Step 3: Work out what type of source you have (book, journal article, book chapter), and how many authors is has. The number of authors is important - each style has rules for what to do when you have more than two authors.
Step 4: Look at the pattern in the guide - the order of the details, the punctuation and whether you use italics.
Step 5: Arrange the details you have exactly like the pattern in the guide.
Remember: Do the same thing for the same piece of information every single time - consistency is the most important feature of referencing.
A style is a pattern that tells you where to put the core details, and how to lay it out in your document. They are usually created by publishers to make sure the books and journals they publish all look the same.
The style you use dictates how you set out your information, what punctuation you use, whether you have spaces between the references...
The style governs the little details - and it can be a big deal.
We have a number of core referencing styles that are used by the different Disciplines here at JCU.
The point of a referencing style is that it keeps you consistent - you put the same information in the same place every single time, and you use the same punctuation to do the same job throughout your reference list.
Some lecturers don't care what style you use - as long as you use a style consistently. Others definitely want you to use a particular style, and they are paying attention to every single comma and full stop.
It's always a good idea to assume you have the picky lecturer.
There are several styles used at JCU. We've created guides for the main styles we use.
Standardised styles like APA, AMA, MLA, Chicago and AGLC are the same no matter which guide you use (make sure you use the right edition), but styles like "Harvard" and "Vancouver" may have different versions depending on the university.
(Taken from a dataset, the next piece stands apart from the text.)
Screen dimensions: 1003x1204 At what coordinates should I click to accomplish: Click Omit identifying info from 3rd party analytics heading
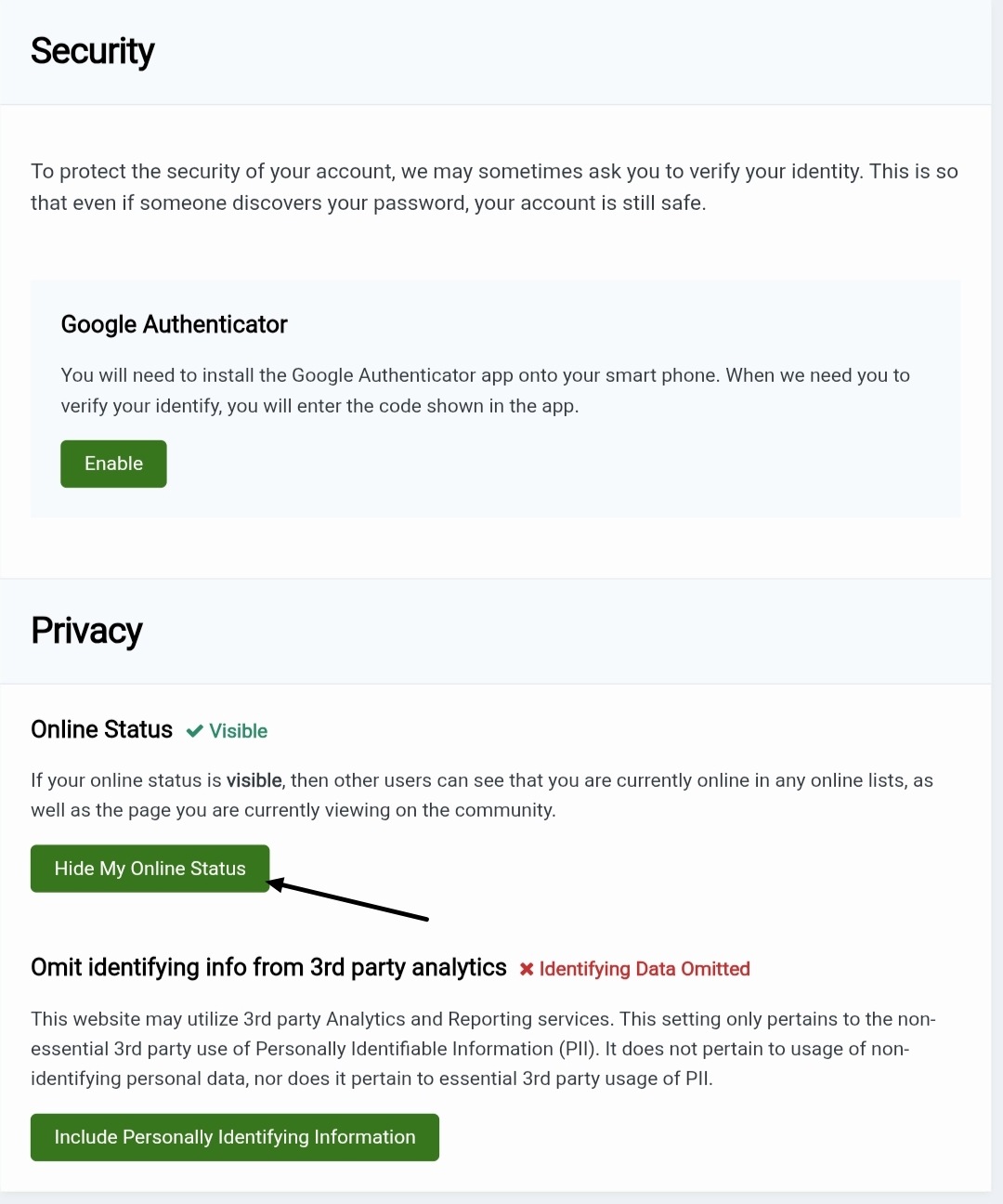pyautogui.click(x=268, y=967)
The best thing to do is find a good guide for the style you are using and keep it handy whenever you are working on an assignment.
The JCU style guides can be found here:
Regardless of style, you will need the following details for everything you cite in your assignment:
Each style takes this information and puts it into a structure.
The article cited here was downloaded from one of our databases, so we cite it as an electronic article - including the DOI*
Most electronic journal articles have them now, but older articles might not. or URL as appropriate. We have formatted the reference according to all of the main referencing styles used at JCU.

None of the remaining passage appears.